SOURCE RECORDS:
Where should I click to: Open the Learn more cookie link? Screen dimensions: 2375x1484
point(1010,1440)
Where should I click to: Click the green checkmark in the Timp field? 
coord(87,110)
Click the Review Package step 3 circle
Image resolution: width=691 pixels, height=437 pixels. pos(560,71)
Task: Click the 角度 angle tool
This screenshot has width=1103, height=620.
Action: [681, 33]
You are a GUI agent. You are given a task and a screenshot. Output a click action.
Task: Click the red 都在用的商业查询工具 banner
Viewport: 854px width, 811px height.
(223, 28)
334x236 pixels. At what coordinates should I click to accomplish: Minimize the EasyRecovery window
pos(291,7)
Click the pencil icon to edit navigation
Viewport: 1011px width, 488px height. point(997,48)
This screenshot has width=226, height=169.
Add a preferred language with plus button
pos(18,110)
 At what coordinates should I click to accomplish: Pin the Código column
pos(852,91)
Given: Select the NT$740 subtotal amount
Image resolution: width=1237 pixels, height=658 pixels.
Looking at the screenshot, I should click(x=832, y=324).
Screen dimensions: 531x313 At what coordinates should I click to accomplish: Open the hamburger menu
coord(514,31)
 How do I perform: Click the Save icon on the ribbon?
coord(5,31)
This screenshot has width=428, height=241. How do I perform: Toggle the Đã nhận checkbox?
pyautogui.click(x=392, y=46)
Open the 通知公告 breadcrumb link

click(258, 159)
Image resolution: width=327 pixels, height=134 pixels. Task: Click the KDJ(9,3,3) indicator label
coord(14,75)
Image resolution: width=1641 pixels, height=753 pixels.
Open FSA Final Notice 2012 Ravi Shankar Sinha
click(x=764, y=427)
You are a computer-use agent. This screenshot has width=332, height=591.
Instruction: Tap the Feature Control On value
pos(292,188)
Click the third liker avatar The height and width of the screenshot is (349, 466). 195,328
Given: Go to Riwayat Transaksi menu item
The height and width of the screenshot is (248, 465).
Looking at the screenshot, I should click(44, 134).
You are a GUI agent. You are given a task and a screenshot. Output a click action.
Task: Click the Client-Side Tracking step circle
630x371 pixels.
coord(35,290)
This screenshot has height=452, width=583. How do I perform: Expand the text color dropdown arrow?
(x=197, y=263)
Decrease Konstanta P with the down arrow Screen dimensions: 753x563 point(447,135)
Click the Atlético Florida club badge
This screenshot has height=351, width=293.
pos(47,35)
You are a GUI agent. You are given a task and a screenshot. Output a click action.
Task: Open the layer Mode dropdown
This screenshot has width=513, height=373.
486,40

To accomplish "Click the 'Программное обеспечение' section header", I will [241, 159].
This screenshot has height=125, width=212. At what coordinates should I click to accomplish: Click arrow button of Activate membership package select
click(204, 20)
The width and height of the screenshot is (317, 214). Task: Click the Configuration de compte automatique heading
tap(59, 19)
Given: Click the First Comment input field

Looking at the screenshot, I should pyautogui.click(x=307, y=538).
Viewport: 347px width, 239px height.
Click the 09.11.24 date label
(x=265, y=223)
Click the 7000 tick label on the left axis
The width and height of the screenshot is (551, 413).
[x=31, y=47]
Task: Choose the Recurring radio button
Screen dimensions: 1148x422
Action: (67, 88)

WORK TASK:
Your reply should be the lines from the one that contains "Open FSA Final Notice 2012 Ravi Shankar Sinha" through the end of the listing above, repeated exactly.

OUTPUT:
Open FSA Final Notice 2012 Ravi Shankar Sinha
click(x=764, y=427)
You are a computer-use agent. This screenshot has width=332, height=591.
Instruction: Tap the Feature Control On value
pos(292,188)
Click the third liker avatar The height and width of the screenshot is (349, 466). 195,328
Given: Go to Riwayat Transaksi menu item
The height and width of the screenshot is (248, 465).
Looking at the screenshot, I should click(44, 134).
You are a GUI agent. You are given a task and a screenshot. Output a click action.
Task: Click the Client-Side Tracking step circle
630x371 pixels.
coord(35,290)
This screenshot has height=452, width=583. How do I perform: Expand the text color dropdown arrow?
(x=197, y=263)
Decrease Konstanta P with the down arrow Screen dimensions: 753x563 point(447,135)
Click the Atlético Florida club badge
This screenshot has height=351, width=293.
pos(47,35)
You are a GUI agent. You are given a task and a screenshot. Output a click action.
Task: Open the layer Mode dropdown
This screenshot has width=513, height=373.
486,40

To accomplish "Click the 'Программное обеспечение' section header", I will [241, 159].
This screenshot has height=125, width=212. At what coordinates should I click to accomplish: Click arrow button of Activate membership package select
click(204, 20)
The width and height of the screenshot is (317, 214). Task: Click the Configuration de compte automatique heading
tap(59, 19)
Given: Click the First Comment input field

Looking at the screenshot, I should pyautogui.click(x=307, y=538).
Viewport: 347px width, 239px height.
Click the 09.11.24 date label
(x=265, y=223)
Click the 7000 tick label on the left axis
The width and height of the screenshot is (551, 413).
[x=31, y=47]
Task: Choose the Recurring radio button
Screen dimensions: 1148x422
Action: (67, 88)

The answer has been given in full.